What is really the hype behind Redis? Redis has created a reputation for itself as the go-to data store. It is attributed as a key-value, in-memory, and open-source data store. These attributes make Redis an ideal message broker, cache, and database candidate/application.
Also, Redis’ resume illustrates its support for numerous data structures like Sets, Hashes, Lists, and Strings. Through features like automatic partitioning and Redis Sentinel, multiple Redis nodes and Redis Cluster provide high Redis availability.
Be a sudoer/root user on the Ubuntu operating system you are using.
Installing Redis on Ubuntu
Make sure your Ubuntu operating system is up-to-date as it helps with the performance optimization of installed and yet-to-be-installed application packages.
$ sudo apt update && sudo apt upgrade -y
Next, run the following command to install Redis on your Ubuntu system.
$ sudo apt install redis-server -y
Once the installation process completes, confirm Redis installed version on your system.
$ redis-server --version
Next, enable and check Redis’s status to be sure it is up and running.
$ sudo systemctl enable redis-server $ sudo systemctl status redis-server
Configuring Redis on Ubuntu
Now that we have installed and confirmed that Redis is up and running, it is time to implement some important configurations. The default installation of Redis does not permit remote connections. Redis’ default configuration only permits localhost (127.0.0.1) connections on the machine hosting it.
You do not need to enable remote access/connection on your Redis configuration if you have a single server setup. However, if for some reason a separate/remote server setup is running Redis, you will need to configure it to handle remote connections.

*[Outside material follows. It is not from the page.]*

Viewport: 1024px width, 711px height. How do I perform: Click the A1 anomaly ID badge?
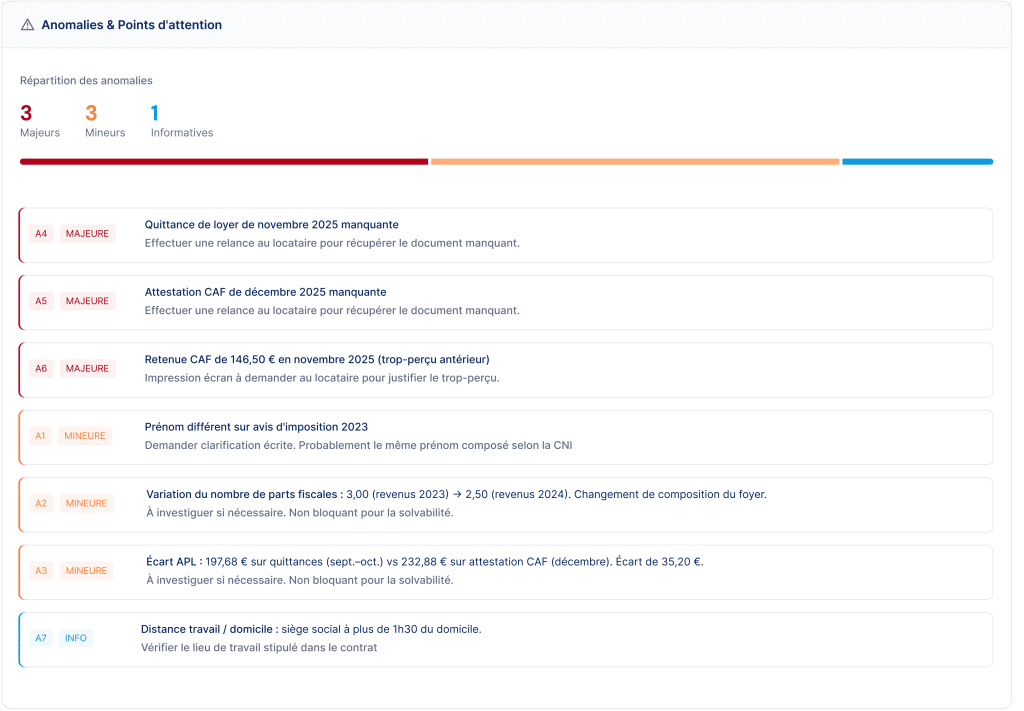coord(41,436)
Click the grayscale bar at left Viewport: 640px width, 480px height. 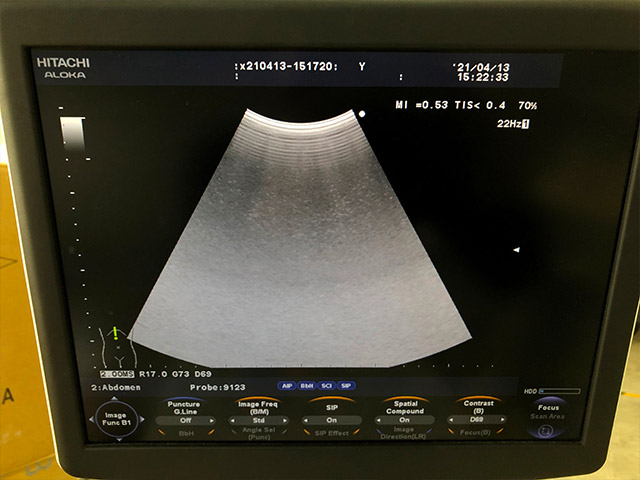point(72,135)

The following command should open Redis’ main configuration file on your Ubuntu system:
$ sudo nano /etc/redis/redis.conf
Trace the following sections on the file:
This section demonstrates how to bind Redis to all or specific remote machines’ IP addresses. For instance, if we want any remote user to be able to access this Redis server, we will edit out or comment on the line
bind 127.0.0.1 ::1 and replace it with
bind 0.0.0.0 ::1.
For the implemented configuration changes to be effective, restart the Redis server.
$ sudo systemctl restart redis-server
Next, verify that all Redis is listening to its associated interfaces.
$ ss -an | grep 6379
Since Redis communicates via port 6379, your firewall (if active) should be configured to allow traffic through this port.
$ sudo ufw allow 6379/tcp $ sudo ufw reload $ sudo ufw status
Testing Redis Remote Connection
On the remote machine that wishes to connect to the Redis server, install redis-tools to facilitate this client-to-server communication.
$ sudo apt install redis-tools -y
Next, we will now use the redis-cli utility to ping the Redis server via IP address.
$ redis-cli -h 192.168.100.23 ping
The output PONG confirms that the two remote computers can communicate with one another.
This article has walked us through the installation, configuration, and testing of the Redis server on Ubuntu. For a more thorough Redis configuration guide, reference the file /etc/redis/redis.conf.